The Andalusian horse has been recognized as a distinct breed since the 15th century and its conformation has changed very little over the centuries.
The Andalusian horse is also known as the “pure Spanish breed” and its place of origin is Andalusia (Spain) although the origins of this horse are controversial.
In fact, it seems that the Andalusian horse descends from the Berber and Arabian horses that arrived in Spain in 711 with the Moors, subsequently crossed with indigenous horses.

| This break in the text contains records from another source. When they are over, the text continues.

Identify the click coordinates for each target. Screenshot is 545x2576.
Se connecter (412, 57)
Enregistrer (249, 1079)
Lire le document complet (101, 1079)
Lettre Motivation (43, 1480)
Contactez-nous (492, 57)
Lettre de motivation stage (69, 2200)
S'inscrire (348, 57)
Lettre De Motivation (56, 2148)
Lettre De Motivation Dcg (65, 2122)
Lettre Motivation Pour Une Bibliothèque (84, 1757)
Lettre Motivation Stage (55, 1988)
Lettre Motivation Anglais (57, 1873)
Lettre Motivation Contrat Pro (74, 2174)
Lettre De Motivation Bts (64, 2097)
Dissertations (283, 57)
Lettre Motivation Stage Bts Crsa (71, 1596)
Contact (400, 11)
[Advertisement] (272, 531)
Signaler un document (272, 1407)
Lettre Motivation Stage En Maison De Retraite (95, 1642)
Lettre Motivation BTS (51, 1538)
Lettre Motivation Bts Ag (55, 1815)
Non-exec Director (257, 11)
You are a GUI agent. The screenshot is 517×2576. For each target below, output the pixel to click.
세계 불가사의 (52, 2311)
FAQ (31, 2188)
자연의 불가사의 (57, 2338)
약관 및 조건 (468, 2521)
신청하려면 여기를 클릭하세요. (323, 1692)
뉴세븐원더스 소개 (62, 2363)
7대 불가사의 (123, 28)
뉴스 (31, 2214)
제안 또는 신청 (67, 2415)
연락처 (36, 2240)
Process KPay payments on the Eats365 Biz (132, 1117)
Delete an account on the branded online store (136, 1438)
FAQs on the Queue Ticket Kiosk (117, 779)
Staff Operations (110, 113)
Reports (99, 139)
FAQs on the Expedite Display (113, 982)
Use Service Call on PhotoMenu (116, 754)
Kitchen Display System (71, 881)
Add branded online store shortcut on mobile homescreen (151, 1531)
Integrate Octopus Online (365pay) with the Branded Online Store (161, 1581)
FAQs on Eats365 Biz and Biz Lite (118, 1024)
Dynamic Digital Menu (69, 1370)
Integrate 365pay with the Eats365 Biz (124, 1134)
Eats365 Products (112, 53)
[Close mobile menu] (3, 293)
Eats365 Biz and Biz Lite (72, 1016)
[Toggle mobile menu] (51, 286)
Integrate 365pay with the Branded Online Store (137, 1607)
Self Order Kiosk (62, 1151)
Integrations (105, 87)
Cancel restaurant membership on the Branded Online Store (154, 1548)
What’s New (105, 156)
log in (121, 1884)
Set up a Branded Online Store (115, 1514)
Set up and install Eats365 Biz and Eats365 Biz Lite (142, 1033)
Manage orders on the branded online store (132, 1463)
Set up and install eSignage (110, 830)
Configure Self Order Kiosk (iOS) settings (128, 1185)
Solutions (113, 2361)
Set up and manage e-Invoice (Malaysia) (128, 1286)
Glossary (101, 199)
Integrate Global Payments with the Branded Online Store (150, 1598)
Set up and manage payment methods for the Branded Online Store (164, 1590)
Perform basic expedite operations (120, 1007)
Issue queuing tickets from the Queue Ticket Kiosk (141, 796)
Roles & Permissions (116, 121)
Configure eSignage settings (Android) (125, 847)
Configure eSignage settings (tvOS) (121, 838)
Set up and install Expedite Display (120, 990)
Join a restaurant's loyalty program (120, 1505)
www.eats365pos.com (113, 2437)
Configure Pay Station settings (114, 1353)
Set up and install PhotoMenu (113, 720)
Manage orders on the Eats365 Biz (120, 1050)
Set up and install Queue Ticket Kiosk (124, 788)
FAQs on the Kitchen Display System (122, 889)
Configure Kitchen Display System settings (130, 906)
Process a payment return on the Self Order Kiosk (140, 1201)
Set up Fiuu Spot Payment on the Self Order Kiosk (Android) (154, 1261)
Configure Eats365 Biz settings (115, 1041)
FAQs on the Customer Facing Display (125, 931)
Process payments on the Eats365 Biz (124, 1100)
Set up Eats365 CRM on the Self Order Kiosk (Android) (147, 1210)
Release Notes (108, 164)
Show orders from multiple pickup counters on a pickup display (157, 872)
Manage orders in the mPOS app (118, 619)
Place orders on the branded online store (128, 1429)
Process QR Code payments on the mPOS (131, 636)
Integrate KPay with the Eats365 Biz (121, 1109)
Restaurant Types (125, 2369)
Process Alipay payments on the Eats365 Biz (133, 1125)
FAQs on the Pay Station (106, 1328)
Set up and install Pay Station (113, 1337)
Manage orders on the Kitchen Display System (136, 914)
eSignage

Like the Arabian horse, for many centuries the Andalusian horse has been used to improve many native European breeds and, as some specimens were brought by Christopher Columbus on his second voyage to conquer America, the Andalusian horse also helped to form a large part of the American races.
The Andalusian horse is an agile horse, despite a certain heaviness, noble in its bearing, easy to handle but, above all, it has steps that only it can perform, like the Spanish step.
The Spaniards consider the tail that skims the ground and the very long mane of great value: this is why great care is taken of it and every evening the hair of the Andalusian horse is brushed and, to prevent those of the mane from becoming ruffled, they are braided in a soft, loose braid.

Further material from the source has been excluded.